[[ Information open ]]
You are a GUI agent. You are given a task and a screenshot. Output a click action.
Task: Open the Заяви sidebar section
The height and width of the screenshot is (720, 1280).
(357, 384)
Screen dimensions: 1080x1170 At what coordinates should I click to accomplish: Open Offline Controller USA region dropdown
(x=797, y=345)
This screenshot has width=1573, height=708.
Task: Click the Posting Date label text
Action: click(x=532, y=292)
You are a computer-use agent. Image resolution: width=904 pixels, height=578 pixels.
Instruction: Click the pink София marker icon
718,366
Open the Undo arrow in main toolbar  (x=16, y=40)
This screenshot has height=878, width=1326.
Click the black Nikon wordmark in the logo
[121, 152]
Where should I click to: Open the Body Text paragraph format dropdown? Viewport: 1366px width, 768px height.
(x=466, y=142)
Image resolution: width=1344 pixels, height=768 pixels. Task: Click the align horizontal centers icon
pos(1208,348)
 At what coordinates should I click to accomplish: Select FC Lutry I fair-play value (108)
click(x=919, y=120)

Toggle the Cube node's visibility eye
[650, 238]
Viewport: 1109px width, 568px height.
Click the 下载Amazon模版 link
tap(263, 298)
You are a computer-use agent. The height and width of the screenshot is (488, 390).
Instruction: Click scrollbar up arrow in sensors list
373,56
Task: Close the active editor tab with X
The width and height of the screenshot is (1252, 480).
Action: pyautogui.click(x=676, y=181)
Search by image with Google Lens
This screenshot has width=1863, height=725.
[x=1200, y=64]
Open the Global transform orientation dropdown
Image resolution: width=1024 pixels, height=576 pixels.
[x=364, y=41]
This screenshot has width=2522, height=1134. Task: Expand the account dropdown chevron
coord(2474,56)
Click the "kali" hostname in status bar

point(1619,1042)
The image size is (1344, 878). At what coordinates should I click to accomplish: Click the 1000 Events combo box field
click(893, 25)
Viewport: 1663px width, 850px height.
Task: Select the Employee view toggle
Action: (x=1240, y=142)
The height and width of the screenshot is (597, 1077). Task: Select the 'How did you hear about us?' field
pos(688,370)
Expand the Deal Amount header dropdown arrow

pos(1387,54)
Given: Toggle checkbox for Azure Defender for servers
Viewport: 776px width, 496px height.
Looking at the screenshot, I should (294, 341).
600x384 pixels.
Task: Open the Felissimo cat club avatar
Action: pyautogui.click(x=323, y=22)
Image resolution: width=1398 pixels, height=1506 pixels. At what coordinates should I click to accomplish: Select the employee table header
[[ Information closed ]]
Exercise objective: Please reproduce all of the records exactly as they stand.

Solution for this exercise:
You are a GUI agent. You are given a task and a screenshot. Output a click action.
Task: Open the Заяви sidebar section
The height and width of the screenshot is (720, 1280).
(357, 384)
Screen dimensions: 1080x1170 At what coordinates should I click to accomplish: Open Offline Controller USA region dropdown
(x=797, y=345)
This screenshot has width=1573, height=708.
Task: Click the Posting Date label text
Action: click(x=532, y=292)
You are a computer-use agent. Image resolution: width=904 pixels, height=578 pixels.
Instruction: Click the pink София marker icon
718,366
Open the Undo arrow in main toolbar  (x=16, y=40)
This screenshot has height=878, width=1326.
Click the black Nikon wordmark in the logo
[121, 152]
Where should I click to: Open the Body Text paragraph format dropdown? Viewport: 1366px width, 768px height.
(x=466, y=142)
Image resolution: width=1344 pixels, height=768 pixels. Task: Click the align horizontal centers icon
pos(1208,348)
 At what coordinates should I click to accomplish: Select FC Lutry I fair-play value (108)
click(x=919, y=120)

Toggle the Cube node's visibility eye
[650, 238]
Viewport: 1109px width, 568px height.
Click the 下载Amazon模版 link
tap(263, 298)
You are a computer-use agent. The height and width of the screenshot is (488, 390).
Instruction: Click scrollbar up arrow in sensors list
373,56
Task: Close the active editor tab with X
The width and height of the screenshot is (1252, 480).
Action: pyautogui.click(x=676, y=181)
Search by image with Google Lens
This screenshot has width=1863, height=725.
[x=1200, y=64]
Open the Global transform orientation dropdown
Image resolution: width=1024 pixels, height=576 pixels.
[x=364, y=41]
This screenshot has width=2522, height=1134. Task: Expand the account dropdown chevron
coord(2474,56)
Click the "kali" hostname in status bar

point(1619,1042)
The image size is (1344, 878). At what coordinates should I click to accomplish: Click the 1000 Events combo box field
click(893, 25)
Viewport: 1663px width, 850px height.
Task: Select the Employee view toggle
Action: (x=1240, y=142)
The height and width of the screenshot is (597, 1077). Task: Select the 'How did you hear about us?' field
pos(688,370)
Expand the Deal Amount header dropdown arrow

pos(1387,54)
Given: Toggle checkbox for Azure Defender for servers
Viewport: 776px width, 496px height.
Looking at the screenshot, I should (294, 341).
600x384 pixels.
Task: Open the Felissimo cat club avatar
Action: pyautogui.click(x=323, y=22)
Image resolution: width=1398 pixels, height=1506 pixels. At what coordinates should I click to accomplish: Select the employee table header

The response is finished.